As we left Clarke Courts Bay, Kennedy pointed to a levelled ridge, not far from where we we anchored.

“You see where that mountain is flattened, and no trees are there?  That is where the US did most of the bombing during the Invasion of Grenada.”

That’s a little unsettling to be anchored next to a former war zone!!  The US Invasion of Grenada is an interesting topic, and the great thing is you can hear all about it from people who actually went through it.  Everyone we have talked to about it was very happy for the US support.  In fact, Grenadians and other Caribbean islands were begging us to come in and help them after Maurice Bishop was killed.  Around town you will still see signs saying “Thank you Americans.”  Although I am not one of those people who think the world hates us personally, (maybe only our government) it’s nice to be wanted!!

Our tour was mainly a “spice tour.”  We visited an old plantation to learn how chocolate is made.  Seriously, if you ever saw a cacao tree you would never figure out.   First, it is a pod about 10 inches or less, orangish, resembling a gourd but not as hard.  It grows directly from the trunk of the tree, not on a branch.  You open the pod and pull out a long white string of beans, surrounded by slimy white pulp.  It looks nothing like a bean really, but if you pop one in your mouth and suck on it, delicious!!!  You still wouldn’t think it’s chocolate though.  The beans are cleaned and dried in the sun.  From there you have your  cocoa bean to make chocolate.  The process is extremely labor intensive.  Here is a great website that tells more about it www.grenadachocolate.com.  Grenada chocolate is a dark chocolate that comes in two types, 60% and 70% chocolate.  I didn’t use to be a dark chocolate fan but I really like the 60% bar.  They don’t use dairy in their bars so they don’t melt in the heat.  Great for days of 90 plus digress and 80% humidity!!!

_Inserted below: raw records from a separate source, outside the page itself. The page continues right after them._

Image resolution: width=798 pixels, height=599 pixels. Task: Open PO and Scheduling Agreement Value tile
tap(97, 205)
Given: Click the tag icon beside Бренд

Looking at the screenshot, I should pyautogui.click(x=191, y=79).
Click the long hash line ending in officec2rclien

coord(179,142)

   The next stop was the nutmeg processing plant.   Again, very labor intensive.  The sorting, the drying, the packaging to ship overseas, all done by women. 

  Nutmeg being dried.    Sorting    bags of nutmeg ready to ship out 

    more sorting      I know this picture is blurry but I love the sign.  I am thinking of making one for our boat!

 

 OK.  Let me just stop here and make an OBSERVATION.  Island women work VERY HARD.  On any island.  They own the shops, they run the businesses, they take care of the children, they make the meals and keep the household.  Some men do work, fishing, taxi drivers and I am sure they work hard, but the vast majority of workers that we SEE are female.  In every island of course, we see lots of men watching the women working.   It’s a tough life for an island woman.  But I digress.  Back to the nutmeg factory.

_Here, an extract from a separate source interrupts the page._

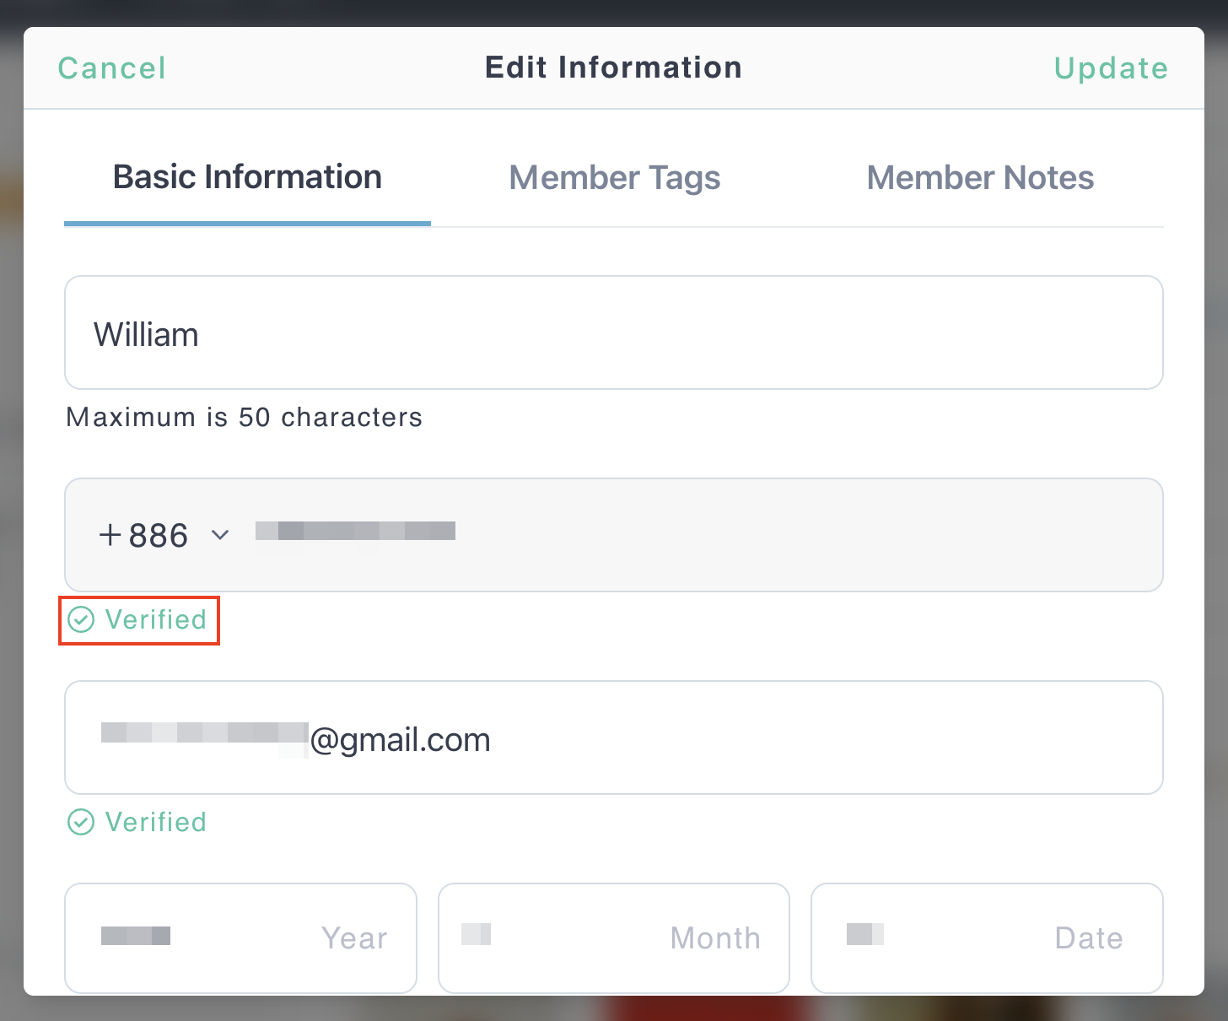Click the phone Verified checkmark icon
Screen dimensions: 1228x1021
click(x=81, y=620)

The farmer brings in the nutmeg.  The nutmeg is sorted keeping only the visual best, then dried, then put into water to judge the oil content, dried again, then sorted by size and shipped out.  Grenada has aobut 10% of the world’s nutmeg market.  The islands’s nutmeg trees were wiped out by Hurricane Ivan (September 2004) and since it takes about 12 years for a nutmeg tree to mature, they are well below their normal crop. 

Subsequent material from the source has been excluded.